Togaware DATA MINING
Desktop Survival Guide
by Graham Williams
Google

Scatterplot

Image ggobi-control-xyplot-age-education
When you startup GGobi (Execute the GGobi option) two windows will appear: one to control the visualisations and the other to display the default visualisation (a two variable scatterplot). The control window is as displayed to the right. It is a basic window with menus that provide the overall control of the visualisations. Below the menu bar you will see XY Plot which tells us that we are displaying a two variable scatterplot. On the right hand side is a list of the variables from your dataset, togther with buttons to choose which variable to plot as the X and the Y. By default, the first (Age) and second (Employment) are chosen. You can choose any of your variables to be the X or the Y by clicking the appropriate button. This will change what is displayed in the plot.

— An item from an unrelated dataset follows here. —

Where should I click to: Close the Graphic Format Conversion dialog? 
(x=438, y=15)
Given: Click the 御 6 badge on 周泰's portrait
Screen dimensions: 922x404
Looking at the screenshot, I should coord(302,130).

From the Display menu you can choose a New Scatterplot Display so that you can have two (or more) plots displayed at a time. At any one time just one plot is the current plot (as indicated in the title) and you can make a plot current by clicking in it.

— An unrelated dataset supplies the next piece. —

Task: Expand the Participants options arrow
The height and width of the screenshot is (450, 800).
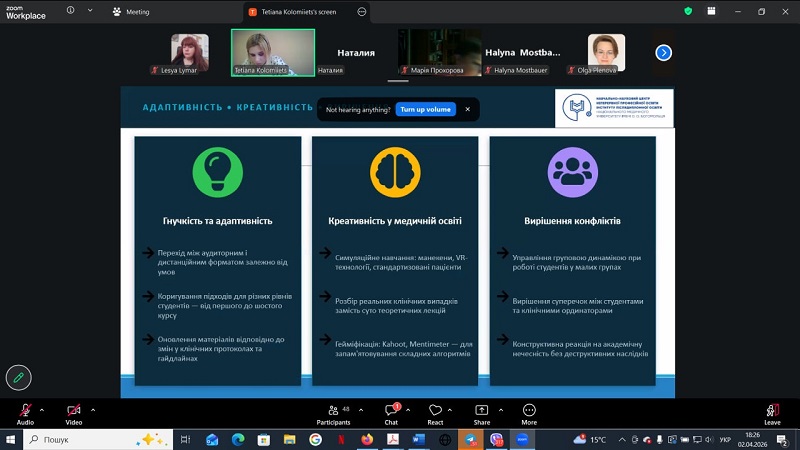Action: [360, 409]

Image ggobi-audit-xyplot-age-employment       Image ggobi-audit-xyplot-age-income

Image ggobi-audit-autobrush-adjusted
For our purposes we are usually most interested in the relationship between the values of the variables for entities that have an Adjusted value of 1 or 0. We can have these highlighted in different colours very easily. From the Tools menu choose Automatic Brushing. From the variables list at the top of the resulting popup window choose Adjusted. Now click on the Apply button and you will see that the 1,537 points that have a value of 0 for Adjusted remain purple, whilst those 463 entities that have a value of 1 are now yellow. This will apply to all displayed plots.

Image ggobi-audit-xyplot-age-employment-adjusted       Image ggobi-audit-xyplot-age-income-adjusted

Image ggobi-audit-control-scatter-matrix-default
The Display menu provides a number of other options. The Scatterplot Matrix, for example, can be used to display a matrix of scatterplots across many variables at the one time. By default, the first four variables are displayed, as illustrated here, but we can add and remove variables by selecting the appropriate buttons in the control window (which is now displaying only the choice of X variables. You can also use the Automatic Brushing that we illustrated above to highlight the adjusted cases. Such matrix scatterplots are effective in providing an overview of the distributions of our data.

Image ggobi-audit-scatter-matrix       Image ggobi-audit-scatter-matrix-adjusted

INCLUDE PARALLEL COORDINATES

Image ggobi-audit-parcoord-example

INCLUDE BAR CHART PLUS THE INTERACTIVE BINNING

Image ggobi-audit-barchart-age

The thing to note here is the two arrows down the bottom left side of the plot. Drag these around to get different width bars.

A scatterplot over very many points will sometimes be solid black and shows little useful information. In these cases a bagplot may be useful.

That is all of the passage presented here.